I’m Trying

Painting is a metaphor for control and I think that’s why I paint

Is LOVE POWER!? If so then I am completely powerless.

For years I’ve been telling myself that I don’t know love because I never truly understood it. I understood the concept of love but could never actually see myself loving another person. This was all part of a lie that I was continuously believing. I believed for so long that I Could never be in a loving relationship because of my inability to feel certain emotions. I was so wrong.

I’m beginning to understand the importance of being emotionally connected with another human. Lately I’ve been desiring something. I couldn’t quite figure out what it was but I knew that I needed it. Genuine connection will fulfill me.
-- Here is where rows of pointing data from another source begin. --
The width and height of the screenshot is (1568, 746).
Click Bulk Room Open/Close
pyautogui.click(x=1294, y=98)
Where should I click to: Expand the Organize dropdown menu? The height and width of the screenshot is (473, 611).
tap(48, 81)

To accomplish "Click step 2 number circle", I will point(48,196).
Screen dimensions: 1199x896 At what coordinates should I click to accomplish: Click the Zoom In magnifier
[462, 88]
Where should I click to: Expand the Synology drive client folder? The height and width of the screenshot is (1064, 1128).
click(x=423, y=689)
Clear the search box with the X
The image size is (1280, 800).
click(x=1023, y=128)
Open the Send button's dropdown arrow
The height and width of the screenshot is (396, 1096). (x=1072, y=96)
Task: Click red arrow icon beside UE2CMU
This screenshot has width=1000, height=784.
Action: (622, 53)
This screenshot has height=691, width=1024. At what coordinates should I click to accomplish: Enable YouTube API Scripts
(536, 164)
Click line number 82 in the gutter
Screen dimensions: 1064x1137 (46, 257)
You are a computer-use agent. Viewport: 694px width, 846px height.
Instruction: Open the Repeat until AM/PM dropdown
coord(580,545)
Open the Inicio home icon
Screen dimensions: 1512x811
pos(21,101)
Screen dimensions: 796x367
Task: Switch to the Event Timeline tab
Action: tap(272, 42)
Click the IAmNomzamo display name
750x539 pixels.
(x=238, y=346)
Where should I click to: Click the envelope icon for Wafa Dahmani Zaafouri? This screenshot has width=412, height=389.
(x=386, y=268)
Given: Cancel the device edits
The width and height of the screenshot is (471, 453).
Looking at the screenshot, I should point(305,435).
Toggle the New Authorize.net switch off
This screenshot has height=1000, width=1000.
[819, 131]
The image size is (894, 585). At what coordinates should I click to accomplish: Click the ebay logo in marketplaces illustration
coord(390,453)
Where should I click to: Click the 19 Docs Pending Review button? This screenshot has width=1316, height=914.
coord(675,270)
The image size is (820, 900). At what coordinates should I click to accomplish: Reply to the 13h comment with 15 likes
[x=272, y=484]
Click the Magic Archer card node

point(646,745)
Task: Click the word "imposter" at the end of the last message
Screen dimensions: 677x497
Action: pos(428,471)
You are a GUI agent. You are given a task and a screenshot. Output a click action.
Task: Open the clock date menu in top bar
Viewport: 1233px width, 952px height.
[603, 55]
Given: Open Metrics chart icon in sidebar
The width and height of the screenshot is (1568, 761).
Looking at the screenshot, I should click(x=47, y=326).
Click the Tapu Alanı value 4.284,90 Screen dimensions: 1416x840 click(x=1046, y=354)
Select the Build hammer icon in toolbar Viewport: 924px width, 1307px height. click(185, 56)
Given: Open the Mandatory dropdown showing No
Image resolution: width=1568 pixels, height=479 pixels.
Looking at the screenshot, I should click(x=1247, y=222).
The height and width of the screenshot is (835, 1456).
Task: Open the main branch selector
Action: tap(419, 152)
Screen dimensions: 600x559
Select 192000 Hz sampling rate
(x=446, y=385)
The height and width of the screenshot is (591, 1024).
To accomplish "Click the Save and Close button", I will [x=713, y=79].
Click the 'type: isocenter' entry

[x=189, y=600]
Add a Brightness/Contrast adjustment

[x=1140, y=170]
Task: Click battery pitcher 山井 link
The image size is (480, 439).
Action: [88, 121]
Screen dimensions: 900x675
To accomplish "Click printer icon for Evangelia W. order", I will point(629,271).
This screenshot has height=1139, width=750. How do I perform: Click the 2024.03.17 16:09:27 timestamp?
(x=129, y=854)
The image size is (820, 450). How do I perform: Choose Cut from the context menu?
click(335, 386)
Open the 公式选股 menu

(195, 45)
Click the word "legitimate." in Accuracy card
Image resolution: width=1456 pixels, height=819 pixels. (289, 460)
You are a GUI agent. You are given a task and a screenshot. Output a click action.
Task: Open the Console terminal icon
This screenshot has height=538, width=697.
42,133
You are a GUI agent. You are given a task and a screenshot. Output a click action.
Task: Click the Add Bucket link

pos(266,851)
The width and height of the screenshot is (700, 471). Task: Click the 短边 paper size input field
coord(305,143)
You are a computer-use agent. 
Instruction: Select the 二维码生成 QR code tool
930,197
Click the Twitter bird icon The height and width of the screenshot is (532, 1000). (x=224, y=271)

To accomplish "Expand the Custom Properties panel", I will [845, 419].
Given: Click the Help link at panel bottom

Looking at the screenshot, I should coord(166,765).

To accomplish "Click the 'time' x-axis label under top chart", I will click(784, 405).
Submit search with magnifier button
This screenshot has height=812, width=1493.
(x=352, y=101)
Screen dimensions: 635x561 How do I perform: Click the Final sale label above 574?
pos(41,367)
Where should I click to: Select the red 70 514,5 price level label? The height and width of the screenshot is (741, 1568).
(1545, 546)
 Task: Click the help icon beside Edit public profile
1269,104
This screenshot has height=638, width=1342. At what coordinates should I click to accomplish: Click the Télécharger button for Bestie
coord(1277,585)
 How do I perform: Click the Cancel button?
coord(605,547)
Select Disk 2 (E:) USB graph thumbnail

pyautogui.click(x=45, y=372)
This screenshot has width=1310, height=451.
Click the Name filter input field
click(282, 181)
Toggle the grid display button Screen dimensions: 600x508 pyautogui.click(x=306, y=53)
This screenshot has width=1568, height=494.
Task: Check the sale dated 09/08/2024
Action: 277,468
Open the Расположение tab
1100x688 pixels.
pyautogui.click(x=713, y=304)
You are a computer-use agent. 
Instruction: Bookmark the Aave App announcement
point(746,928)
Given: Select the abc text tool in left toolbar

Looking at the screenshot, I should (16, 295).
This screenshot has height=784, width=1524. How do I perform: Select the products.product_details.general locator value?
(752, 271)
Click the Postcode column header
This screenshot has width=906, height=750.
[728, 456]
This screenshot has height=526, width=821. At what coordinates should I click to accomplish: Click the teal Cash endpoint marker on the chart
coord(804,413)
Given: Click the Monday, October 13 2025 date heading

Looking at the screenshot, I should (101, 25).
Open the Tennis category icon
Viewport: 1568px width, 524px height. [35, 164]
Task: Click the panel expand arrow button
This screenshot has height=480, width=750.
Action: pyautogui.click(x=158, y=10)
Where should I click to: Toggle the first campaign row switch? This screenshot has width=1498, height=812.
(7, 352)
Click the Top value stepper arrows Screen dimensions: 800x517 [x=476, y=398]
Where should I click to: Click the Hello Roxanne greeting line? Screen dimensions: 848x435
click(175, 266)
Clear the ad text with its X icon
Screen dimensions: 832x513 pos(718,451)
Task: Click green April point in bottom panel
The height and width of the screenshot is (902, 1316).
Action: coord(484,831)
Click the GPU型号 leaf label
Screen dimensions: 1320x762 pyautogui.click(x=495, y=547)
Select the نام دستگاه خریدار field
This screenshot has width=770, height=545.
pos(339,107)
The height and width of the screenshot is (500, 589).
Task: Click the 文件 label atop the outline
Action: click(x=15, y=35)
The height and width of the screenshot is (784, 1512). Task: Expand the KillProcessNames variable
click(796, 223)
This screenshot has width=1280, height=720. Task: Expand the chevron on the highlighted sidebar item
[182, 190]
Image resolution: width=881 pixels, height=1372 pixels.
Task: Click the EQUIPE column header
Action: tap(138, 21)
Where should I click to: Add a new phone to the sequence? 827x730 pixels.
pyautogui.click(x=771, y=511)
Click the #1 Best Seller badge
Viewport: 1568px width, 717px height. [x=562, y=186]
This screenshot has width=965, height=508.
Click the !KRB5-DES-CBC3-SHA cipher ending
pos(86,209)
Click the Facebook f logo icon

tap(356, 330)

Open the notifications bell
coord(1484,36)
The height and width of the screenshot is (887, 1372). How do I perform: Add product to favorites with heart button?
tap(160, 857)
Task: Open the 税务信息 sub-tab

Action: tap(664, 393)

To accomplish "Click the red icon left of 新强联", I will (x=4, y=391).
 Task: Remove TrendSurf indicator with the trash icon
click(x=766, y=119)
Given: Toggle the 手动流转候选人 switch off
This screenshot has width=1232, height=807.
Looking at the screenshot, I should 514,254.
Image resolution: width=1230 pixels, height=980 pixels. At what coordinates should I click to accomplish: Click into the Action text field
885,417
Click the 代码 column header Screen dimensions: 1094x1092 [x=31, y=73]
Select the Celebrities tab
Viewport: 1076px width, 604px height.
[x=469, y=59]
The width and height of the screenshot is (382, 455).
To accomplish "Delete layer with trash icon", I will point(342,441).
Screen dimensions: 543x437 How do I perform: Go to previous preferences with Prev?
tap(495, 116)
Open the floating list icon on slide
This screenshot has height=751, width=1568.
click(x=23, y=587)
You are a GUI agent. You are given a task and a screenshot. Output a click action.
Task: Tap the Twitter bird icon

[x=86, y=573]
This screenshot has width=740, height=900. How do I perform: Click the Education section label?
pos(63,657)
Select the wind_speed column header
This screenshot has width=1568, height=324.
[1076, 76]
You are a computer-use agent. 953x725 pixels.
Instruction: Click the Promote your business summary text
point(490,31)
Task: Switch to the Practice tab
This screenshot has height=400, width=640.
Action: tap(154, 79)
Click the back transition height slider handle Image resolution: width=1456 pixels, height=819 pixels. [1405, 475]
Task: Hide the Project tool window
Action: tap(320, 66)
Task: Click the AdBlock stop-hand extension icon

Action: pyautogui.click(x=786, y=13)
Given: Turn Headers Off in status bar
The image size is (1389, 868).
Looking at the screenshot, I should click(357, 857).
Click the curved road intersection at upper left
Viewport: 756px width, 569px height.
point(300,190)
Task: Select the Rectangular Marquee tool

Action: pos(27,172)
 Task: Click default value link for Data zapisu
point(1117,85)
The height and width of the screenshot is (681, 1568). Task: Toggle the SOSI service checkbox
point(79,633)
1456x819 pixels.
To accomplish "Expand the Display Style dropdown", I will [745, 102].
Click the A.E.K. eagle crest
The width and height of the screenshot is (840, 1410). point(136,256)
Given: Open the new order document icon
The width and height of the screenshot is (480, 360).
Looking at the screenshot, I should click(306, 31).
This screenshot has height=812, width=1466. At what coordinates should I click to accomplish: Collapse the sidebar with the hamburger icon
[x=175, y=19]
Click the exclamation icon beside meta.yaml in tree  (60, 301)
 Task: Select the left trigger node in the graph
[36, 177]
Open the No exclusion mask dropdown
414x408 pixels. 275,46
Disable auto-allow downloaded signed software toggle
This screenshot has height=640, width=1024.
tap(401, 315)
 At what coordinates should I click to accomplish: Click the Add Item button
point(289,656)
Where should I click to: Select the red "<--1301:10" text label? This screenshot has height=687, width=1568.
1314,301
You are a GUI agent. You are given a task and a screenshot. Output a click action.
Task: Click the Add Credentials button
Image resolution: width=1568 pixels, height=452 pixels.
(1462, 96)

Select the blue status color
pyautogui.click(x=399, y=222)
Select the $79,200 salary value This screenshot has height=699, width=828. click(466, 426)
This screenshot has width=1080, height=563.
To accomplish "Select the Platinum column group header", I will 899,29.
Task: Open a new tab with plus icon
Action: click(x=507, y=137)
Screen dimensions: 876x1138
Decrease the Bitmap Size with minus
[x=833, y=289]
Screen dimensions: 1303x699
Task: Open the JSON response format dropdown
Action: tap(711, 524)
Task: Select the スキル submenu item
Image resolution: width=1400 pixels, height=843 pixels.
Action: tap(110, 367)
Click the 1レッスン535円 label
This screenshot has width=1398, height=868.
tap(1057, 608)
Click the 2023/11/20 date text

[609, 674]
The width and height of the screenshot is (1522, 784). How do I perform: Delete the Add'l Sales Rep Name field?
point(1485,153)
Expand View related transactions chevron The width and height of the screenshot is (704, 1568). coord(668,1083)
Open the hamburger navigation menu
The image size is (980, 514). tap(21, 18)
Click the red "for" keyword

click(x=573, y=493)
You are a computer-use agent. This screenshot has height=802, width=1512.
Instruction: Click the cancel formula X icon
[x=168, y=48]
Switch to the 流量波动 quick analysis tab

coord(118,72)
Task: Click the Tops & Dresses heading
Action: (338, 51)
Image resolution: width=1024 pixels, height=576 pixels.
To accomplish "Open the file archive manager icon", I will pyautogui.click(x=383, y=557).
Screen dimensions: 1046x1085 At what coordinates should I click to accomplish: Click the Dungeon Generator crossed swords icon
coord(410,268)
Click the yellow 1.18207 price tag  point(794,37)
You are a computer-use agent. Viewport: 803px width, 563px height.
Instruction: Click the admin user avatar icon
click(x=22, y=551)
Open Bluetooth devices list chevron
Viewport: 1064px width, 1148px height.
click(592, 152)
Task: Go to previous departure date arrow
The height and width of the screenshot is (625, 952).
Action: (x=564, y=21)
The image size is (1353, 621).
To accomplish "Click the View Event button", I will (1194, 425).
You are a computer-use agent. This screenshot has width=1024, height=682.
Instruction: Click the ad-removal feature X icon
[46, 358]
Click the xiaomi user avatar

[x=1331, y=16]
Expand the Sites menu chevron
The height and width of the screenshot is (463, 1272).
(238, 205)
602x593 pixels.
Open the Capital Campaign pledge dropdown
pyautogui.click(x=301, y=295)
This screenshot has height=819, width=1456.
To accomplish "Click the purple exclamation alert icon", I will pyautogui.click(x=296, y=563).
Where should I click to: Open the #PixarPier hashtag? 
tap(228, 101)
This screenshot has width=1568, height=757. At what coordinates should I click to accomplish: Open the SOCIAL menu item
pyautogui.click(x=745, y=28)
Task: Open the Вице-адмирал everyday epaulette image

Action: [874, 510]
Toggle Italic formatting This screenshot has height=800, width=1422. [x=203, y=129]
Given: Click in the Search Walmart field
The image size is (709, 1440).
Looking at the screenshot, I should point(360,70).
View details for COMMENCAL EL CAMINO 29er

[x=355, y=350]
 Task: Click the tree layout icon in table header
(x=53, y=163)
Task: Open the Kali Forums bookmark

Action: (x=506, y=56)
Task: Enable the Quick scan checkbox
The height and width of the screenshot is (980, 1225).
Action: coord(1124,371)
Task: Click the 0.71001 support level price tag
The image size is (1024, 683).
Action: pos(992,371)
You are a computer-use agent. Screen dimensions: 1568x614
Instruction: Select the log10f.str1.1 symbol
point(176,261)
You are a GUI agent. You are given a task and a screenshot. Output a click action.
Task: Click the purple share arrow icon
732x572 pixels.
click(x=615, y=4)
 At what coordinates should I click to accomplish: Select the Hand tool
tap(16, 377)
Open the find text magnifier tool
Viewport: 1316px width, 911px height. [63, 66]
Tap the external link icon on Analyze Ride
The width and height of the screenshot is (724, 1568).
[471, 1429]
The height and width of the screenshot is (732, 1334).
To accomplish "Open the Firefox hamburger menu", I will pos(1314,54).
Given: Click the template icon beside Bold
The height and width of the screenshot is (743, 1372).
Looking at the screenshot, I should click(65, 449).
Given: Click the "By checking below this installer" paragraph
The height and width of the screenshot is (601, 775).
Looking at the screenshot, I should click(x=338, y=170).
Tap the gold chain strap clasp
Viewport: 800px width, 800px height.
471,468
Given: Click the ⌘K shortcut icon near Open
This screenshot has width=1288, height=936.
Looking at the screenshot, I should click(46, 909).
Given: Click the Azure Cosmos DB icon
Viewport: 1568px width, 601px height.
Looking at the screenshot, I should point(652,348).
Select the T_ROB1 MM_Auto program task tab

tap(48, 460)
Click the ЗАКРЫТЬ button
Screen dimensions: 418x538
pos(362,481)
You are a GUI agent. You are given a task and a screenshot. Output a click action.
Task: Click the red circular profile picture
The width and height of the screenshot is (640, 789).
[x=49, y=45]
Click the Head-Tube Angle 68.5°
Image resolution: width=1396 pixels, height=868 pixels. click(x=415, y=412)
I now see that all of these years, I’ve been lying to myself. I think it finally clicked. I realize that my way of thinking was wrong. I want to love and I think I’m finally ready to let go of my doubts. I think it’s time for me to begin to open up. My desire is to find someone who is compatible. Someone I can return to after a long day. Someone to share good moments with. I want a person who is more laid back and understands me. I want to understand someone else. Someone I can hold and he can hold me. I seek emotional connection somewhere I just don’t know how to say it or where to look. I don’t know how to pursue this but I must try. I’ve come a long way and it took me so long to figure this out.

When I realized why my mind made me believe these lies, it was night and day.

I was shielding myself from the pain that was to come. Why though? How is it that at such an early age I was able to know these things? Is this because of childhood trauma? If so, I think I can move passed it. I want to be happy and in order to do that I need to let go of anything that might be causing me to wanna be alone.

I used to warn people who tried pursuing anything with me about this but yet they continued. I’ve driven people out of my life just because I felt like I was getting too close. When I started to become vulnerable I started to distance myself. I just couldn’t do it but now I know the truth. I know that it’s all a lie. It’s still hard for me because of my past but I’m slowly getting to understand this.

Growing up I always flushed out any romantic thoughts because they were about boys. My mind is conditioned to ignore my feelings. This is why I often feel as if they don’t exist at all. But they do exist and I’m done lying to myself about it. It’s time to face the truth and confront this problem within me.

I do know love! It’s been around me all my life I just chose to ignore it. For some reason I made the decision that I’m not going to feel love. And I just accepted those terms. I guess if I was still trying to change my sexuality this would still be the case. But I have finally learned to accept the right things and not the wrong things. I’m Gay and that’s me. There is no changing it and there’s no way around it. In order to be happy I must find that person I was talking about earlier. And I think that one day (hopefully soon) I will find him and we will be like two pees in a pod. I’ve been so focused on not fucking up my future and I forgot to live in the present moment. Lately I’ve been enjoying life a lot more.

When I came to this realization, I also desired to be with someone. I used to be okay with being alone but I think I want something more. Something real. I don’t want to just go through the motions anymore I want to be sincere. An open book ready to be vulnerable.